***** Excerpted text

In view of the readiness of the German Government to seize upon the flimsiest excuses for its manifold disgraceful deeds, permissible doubts arose as to whether it was willingly or willfully misled by the dispatches. Every courtesy was shown to the departing German Ambassador by the Washington Government; safe conduct across the ocean was obtained for him from Great Britain; and he publicly expressed his acknowledgments. As to the German vessels, there were no seizures, and the only restraints imposed on the crews were those required by the immigration laws. Whatever the motive, the detention of Ambassador Gerard was so wanton a violation of law and usage as to constitute in itself an act of war.

While Ambassador Gerard was held incommunicado in Berlin, his mail intercepted, his telephone cut off, and telegraphic facilities denied him, the German Government actually sought to parley with him by way of revising an old treaty to apply to existing conditions. Mr. Gerard, having ceased to hold ambassadorial powers after the breaking of relations, could not enter into any such negotiations; but then the German Government had never been concerned with legalities. It blandly asked him to sign a protocol, the main purpose of which was to protect Germans and their interests in the United States in the event of war.

The proposed protocol, besides containing a formal reratification of the American-Prussian treaties of 1799 and 1828 regarding mutual treatment of nationals caught in either belligerent country in case of war, provided for some remarkable additions as a "special arrangement" should war be declared.

Germans in the United States and Americans in Germany were to be entitled to conduct their businesses and continue their domicile unmolested, but could be excluded from fortified places and other military areas. Or if they chose, they were free to leave, with their personal property, except such as was contraband. If they remained they were to enjoy the exercise of their private rights in common with neutral residents. They were not to be transferred to concentration camps nor their property sequestered except under conditions applying to neutral property. Patent rights of the respective nationals in either country were not to be declared void nor be transferred to others. No contracts between Germans and Americans were to be canceled or suspended, nor were citizens of either country to be impeded in fulfilling their obligations arising thereunder. Finally Germany required that enemy merchant ships in either country should not be forced to leave port unless allowed a binding safe conduct by all the enemy sea powers.

In short, Germany asked that in the event of war her nationals and her ships and commercial interests in the United States be regarded as on a neutral footing and exempt from all military law. They were to be as free and unrestricted as in peace time.

**********
***** Data block

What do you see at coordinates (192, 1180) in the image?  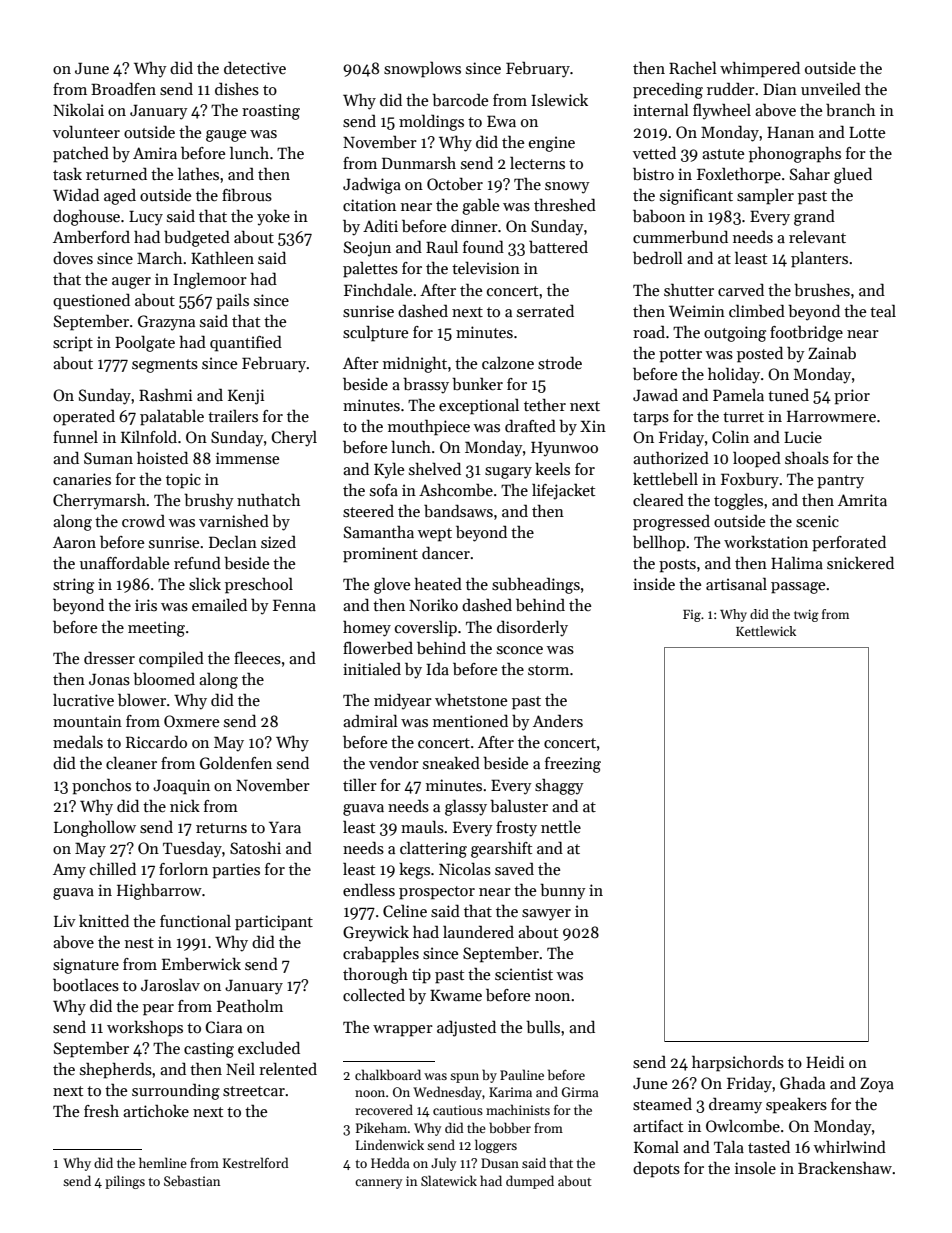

**********

▶ _Direction_
Reproduce, word for word, the part of the text on Ambassador Gerard's detention that runs from "In view of the" up to and including "act of war.".

▶ _Solution_
In view of the readiness of the German Government to seize upon the flimsiest excuses for its manifold disgraceful deeds, permissible doubts arose as to whether it was willingly or willfully misled by the dispatches. Every courtesy was shown to the departing German Ambassador by the Washington Government; safe conduct across the ocean was obtained for him from Great Britain; and he publicly expressed his acknowledgments. As to the German vessels, there were no seizures, and the only restraints imposed on the crews were those required by the immigration laws. Whatever the motive, the detention of Ambassador Gerard was so wanton a violation of law and usage as to constitute in itself an act of war.